Silence, de Martin Scorsese, épreuves

Silence-poster

XVIIème siècle. Deux jeunes jésuites portugais décident de se rendre au Japon pour retrouver le père Ferreira, un missionnaire qui les a formés et dont on reçoit des nouvelles inquiétantes et troublantes. Mais, au Japon, les chrétiens sont persécutés et, dans le meilleur des cas, passés au fil de l’épée s’ils refusent d’abjurer leur foi. Un matin,  guidés par Kichijiro un pêcheur pour le moins tourmenté, les pères Rogrigues et Garupe débarquent sur une petite plage. La vraie mise à l’épreuve de leur foi va bientôt commencer.

J’ai beaucoup aimé l’élégance constante du récit, la manière dont les choses vous arrivent, avec une sorte de tact et de justesse, même quand c’est violent.

J’ai trouvé les paysages japonais envoutants.
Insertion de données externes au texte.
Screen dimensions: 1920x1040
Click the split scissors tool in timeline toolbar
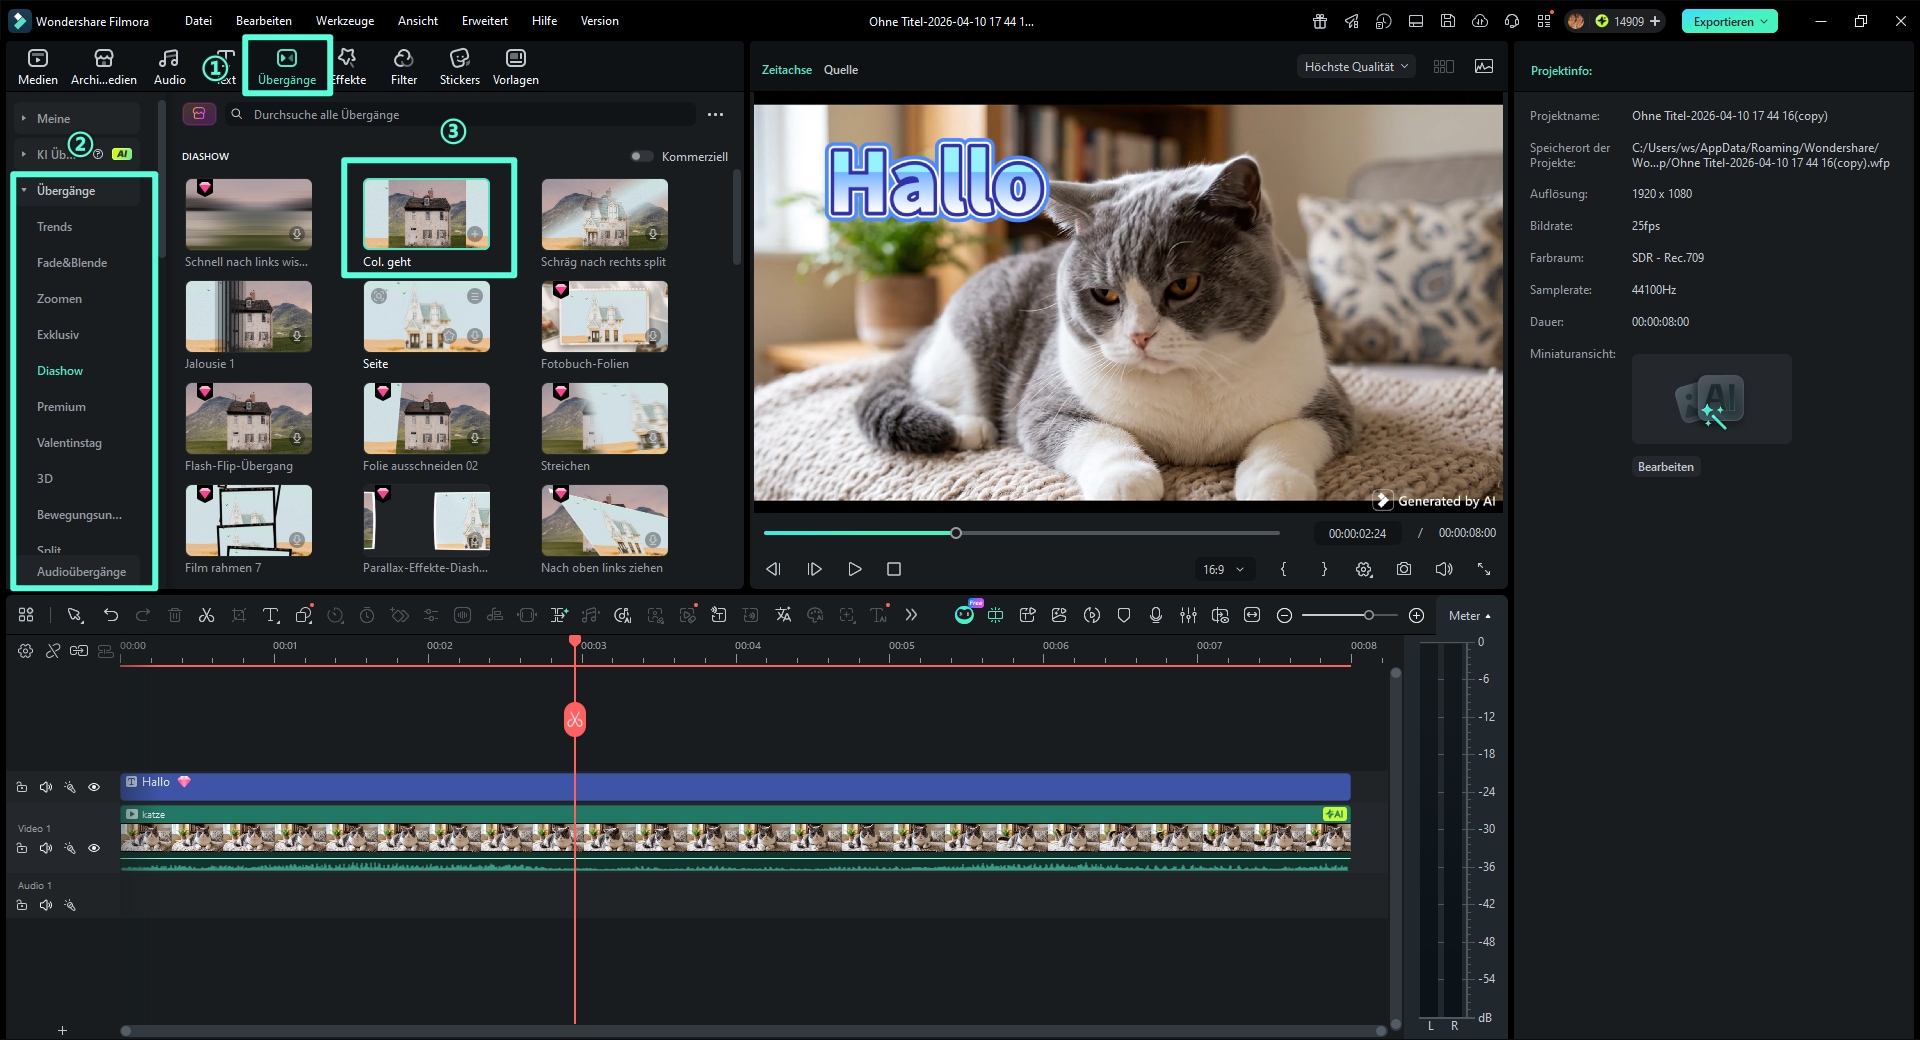pyautogui.click(x=206, y=615)
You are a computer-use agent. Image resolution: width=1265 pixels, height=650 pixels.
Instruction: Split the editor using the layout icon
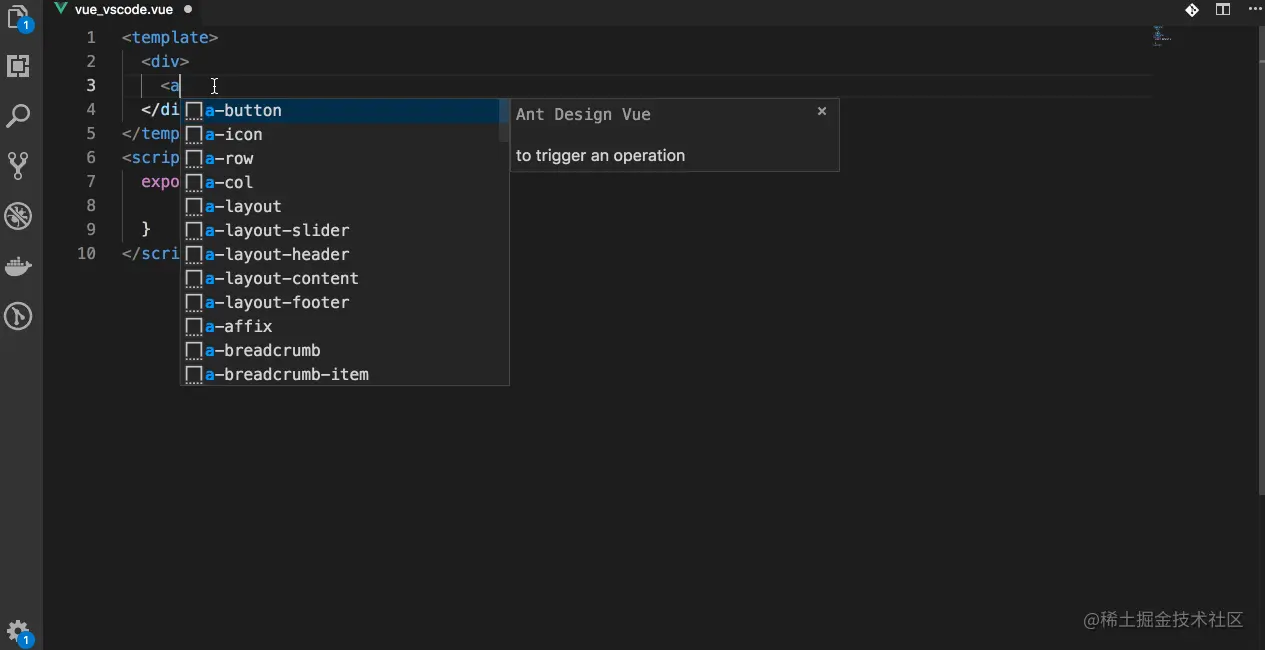(x=1222, y=10)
Je me suis intéressé aux débats entre la subtile, patiente et sadique inquisition japonaise et les prêtres.

J’ai aimé comment la prise au pied de la lettre des évangiles par les paysans japonais semble parfois bousculer les prêtres, et j’aurais aimé que ça aille plus loin.

J’ai scruté les visages des acteurs japonais, que j’ai trouvés plus intéressants que les occidentaux.

Je n’ai pas tellement ressenti le silence et la souffrance du silence dont il est question.

J’ai été un peu gêné par l’utilisation de l’anglais par tous les personnages.

J’ai pensé qu’il faudrait partir à la recherche d’entretiens avec Scorsese pour bien apprécier son propos, et ça c’était pas bon signe.

En sortant, je me suis souvenu de La controverse de Valladolid, et aussi du Nom de la rose. Il me semble que j’avais bien plus été pris.